Problems for Exam 1 (this is a take home - only exam)
Researchers wish to examine whether total agricultural output differs among
states in different
regions of the U.S. They have taken a sample of three states each from five
regions: The West,
the Southwest, the Midwest, the Southeast, and the Northeast. The data (taken
from http://www.stuffaboutstates.com/agriculture), are listed below (in millions
of dollars from 2004):
SW NM 2.56
SW TX 16.5
SW OK 5.05
WE WA 5.87
WE UT 1.25
WE NV .454
MW IL 9.71
MW SD 4.88
MW OH 5.46
SE MS 4.09
SE NC 8.21
SE GA 6.11
NE PA 4.86
NE NH .169
NE MD 1.74
Write one or more sentences summarizing your conclusions for each of the
following problems. Your summary should allow a person to understand your
results even if they do not know the software that you used (SAS, R, etc.).

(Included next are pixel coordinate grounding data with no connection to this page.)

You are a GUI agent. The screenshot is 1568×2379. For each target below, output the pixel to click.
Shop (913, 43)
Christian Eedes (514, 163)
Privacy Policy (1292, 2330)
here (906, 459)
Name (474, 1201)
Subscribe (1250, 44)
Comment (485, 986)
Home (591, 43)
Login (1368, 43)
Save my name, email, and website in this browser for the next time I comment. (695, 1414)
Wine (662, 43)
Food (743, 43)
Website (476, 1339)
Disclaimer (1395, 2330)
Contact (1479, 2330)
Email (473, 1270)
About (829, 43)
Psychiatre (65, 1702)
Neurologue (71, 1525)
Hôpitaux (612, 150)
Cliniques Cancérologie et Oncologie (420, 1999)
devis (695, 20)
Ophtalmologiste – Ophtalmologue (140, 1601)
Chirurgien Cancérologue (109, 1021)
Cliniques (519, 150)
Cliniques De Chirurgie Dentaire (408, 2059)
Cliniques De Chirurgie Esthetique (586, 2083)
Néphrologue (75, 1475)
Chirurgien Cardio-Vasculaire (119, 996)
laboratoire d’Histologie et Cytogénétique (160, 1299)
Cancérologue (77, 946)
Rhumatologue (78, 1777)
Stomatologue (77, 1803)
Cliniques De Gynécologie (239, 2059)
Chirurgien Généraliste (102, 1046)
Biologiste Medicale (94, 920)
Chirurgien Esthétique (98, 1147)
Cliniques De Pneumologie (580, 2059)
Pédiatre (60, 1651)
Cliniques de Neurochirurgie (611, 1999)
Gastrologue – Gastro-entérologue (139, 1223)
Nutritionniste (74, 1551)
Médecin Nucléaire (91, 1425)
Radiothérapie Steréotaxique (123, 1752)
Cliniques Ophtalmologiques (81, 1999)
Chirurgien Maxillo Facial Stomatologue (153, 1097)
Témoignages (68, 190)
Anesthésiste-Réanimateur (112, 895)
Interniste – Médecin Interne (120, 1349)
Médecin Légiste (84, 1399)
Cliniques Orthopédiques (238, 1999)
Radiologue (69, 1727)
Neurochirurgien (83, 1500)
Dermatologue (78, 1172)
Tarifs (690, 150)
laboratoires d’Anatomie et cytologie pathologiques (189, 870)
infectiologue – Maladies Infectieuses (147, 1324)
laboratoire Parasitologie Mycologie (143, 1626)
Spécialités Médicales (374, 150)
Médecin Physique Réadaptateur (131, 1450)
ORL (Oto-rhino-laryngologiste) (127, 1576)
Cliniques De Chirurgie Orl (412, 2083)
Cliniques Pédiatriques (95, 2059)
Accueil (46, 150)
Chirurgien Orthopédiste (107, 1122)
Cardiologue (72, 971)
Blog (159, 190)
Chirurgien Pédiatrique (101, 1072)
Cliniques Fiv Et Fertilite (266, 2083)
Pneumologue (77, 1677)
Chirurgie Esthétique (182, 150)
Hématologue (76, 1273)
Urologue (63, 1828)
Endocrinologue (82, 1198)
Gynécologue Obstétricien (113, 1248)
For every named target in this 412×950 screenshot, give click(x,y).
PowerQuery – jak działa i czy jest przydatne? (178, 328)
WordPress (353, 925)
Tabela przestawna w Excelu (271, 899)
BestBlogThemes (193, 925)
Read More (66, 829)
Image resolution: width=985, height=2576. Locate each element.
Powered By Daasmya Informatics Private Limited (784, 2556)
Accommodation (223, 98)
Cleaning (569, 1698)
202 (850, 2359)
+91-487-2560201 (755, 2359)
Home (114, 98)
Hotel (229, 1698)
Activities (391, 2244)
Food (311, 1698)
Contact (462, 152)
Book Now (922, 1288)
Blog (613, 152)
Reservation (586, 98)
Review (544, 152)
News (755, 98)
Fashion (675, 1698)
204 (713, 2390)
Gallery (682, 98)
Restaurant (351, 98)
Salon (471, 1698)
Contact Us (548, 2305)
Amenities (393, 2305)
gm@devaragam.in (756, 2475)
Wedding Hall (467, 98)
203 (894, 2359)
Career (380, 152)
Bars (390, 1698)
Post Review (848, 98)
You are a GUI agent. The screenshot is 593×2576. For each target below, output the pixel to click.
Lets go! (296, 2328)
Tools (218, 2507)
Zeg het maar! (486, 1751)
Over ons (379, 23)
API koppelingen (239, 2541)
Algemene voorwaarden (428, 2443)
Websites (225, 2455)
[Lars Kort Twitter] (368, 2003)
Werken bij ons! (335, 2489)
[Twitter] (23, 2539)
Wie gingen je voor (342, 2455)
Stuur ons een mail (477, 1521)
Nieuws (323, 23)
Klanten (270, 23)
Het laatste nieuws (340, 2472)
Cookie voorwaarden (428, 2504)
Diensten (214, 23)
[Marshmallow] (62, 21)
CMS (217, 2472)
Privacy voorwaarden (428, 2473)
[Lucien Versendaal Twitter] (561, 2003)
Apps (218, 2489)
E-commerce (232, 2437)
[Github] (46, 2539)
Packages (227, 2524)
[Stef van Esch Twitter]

1. Conduct an analysis of variance (fill out the ANOVA table, including F
statistic, and P value) to test the null hypothesis of equality of agricultural
output means by region. Examine a residual by predicted plot and a normal plot
of the residuals to assess model assumptions.
2. For the analyses in Problem 1, use the log(standard deviation) and log(mean)
regression to examine whether a power transformation is needed. Reanalyze the
data using a transformation suggested by the regression. Are the assumptions better met
in this analysis?
3. If each region had a large set of states, and you thought that the true
agricultural output in these regions (in millions of dollars) was SW = 8, WE =
2.5, MW = 7, SE = 6, and NE = 2.5, based on your previous analyses, how many
states would need to be sampled from each region to detect this difference with
80% power at alpha = .05?
4. In addressing these research questions, is the effect of region within the
U.S. better considered a fixed effect or a random effect?